= Jade Imagine =

Australian indie pop band

Jade Imagine is an Australian indie pop band formed in Melbourne in 2016. The group is led by singer-songwriter Jade McInally, who previously performed with acts such as Teeth & Tongue and Tantrums.

== History ==
Jade Imagine released their debut EP, What the Fuck Was I Thinking, in 2017 through Milk! Records, a label co-founded by Australian singer-songwriters Courtney Barnett and Jen Cloher. In 2018, Jade Imagine played at key music festivals, Big Sound Australia, and South by South West, Austin, Texas.

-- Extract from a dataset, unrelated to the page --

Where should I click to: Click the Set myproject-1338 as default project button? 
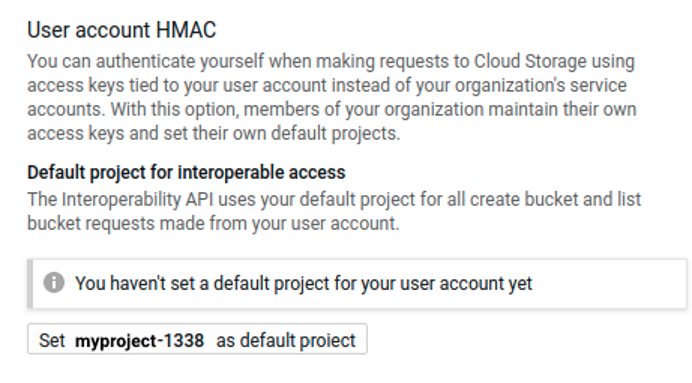coord(197,339)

In 2019, Jade Imagine released their first full-length album, Basic Love, through Milk! Records and Marathon Artists. Also in 2019 they supported Pond on their UK tour

The band's sophomore album, Cold Memory, was released in 2022. This record continued their exploration of contemporary themes, receiving positive reviews for its cohesive sound and lyrical depth. In 2024, Jade Imagine supported Stella Donnelly on her national tour.

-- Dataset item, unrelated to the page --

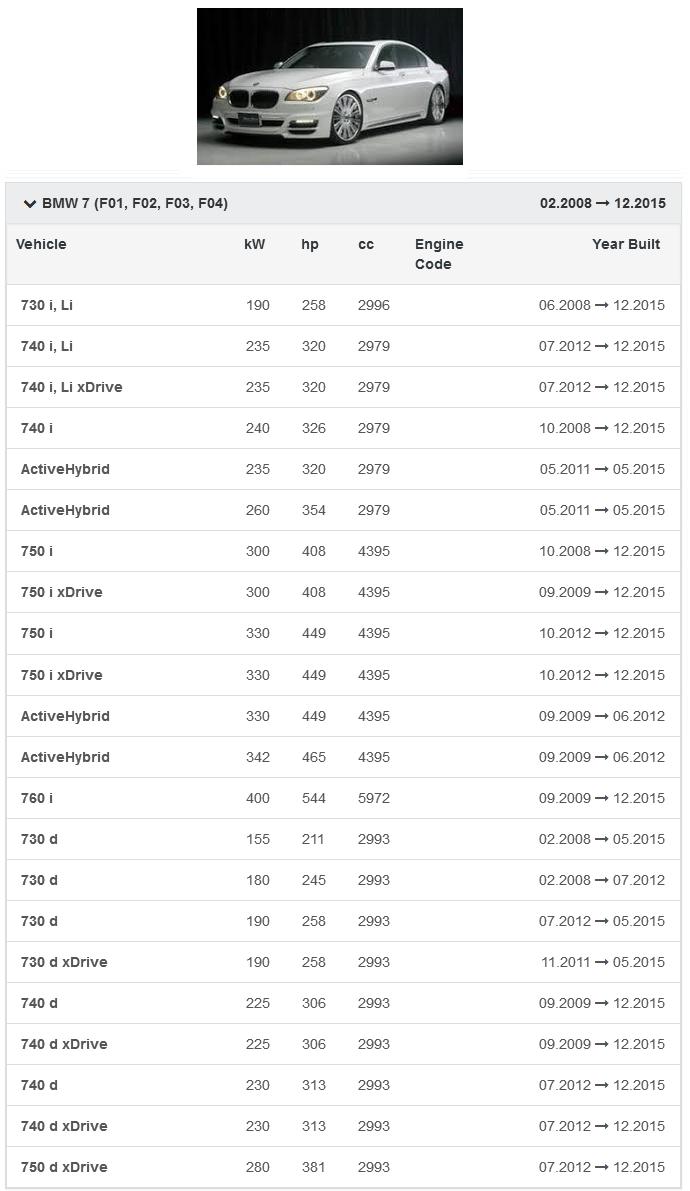Select the 730 d 155 kW row

coord(39,839)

On February 12, 2025, the band released the single Hot Bath with Rolling Stone listing it as Songs you need to Know. and with strong Australian radio support including rotation on Double J and 3RRR. On March 12, 2025 the band released a remix by GUM & Ginoli of Hot Bath.

== Members ==

- Jade McInally – vocals, guitar
- Tim Harvey – guitar, vocals
- Madeline Lo Booth– bass, vocals
- Winter McQuinn – drums

== Discography ==

- What the Fuck Was I Thinking (EP, 2017)
- Basic Love (Album, 2019)
- Cold Memory (Album, 2022)
- Hot Bath (single 2025)

== Awards and nominations ==
Jade Imagine was the inaugural winner of the Australian music Upstart Award in 2017. and a final nominee in the Australian Music Prize 2019.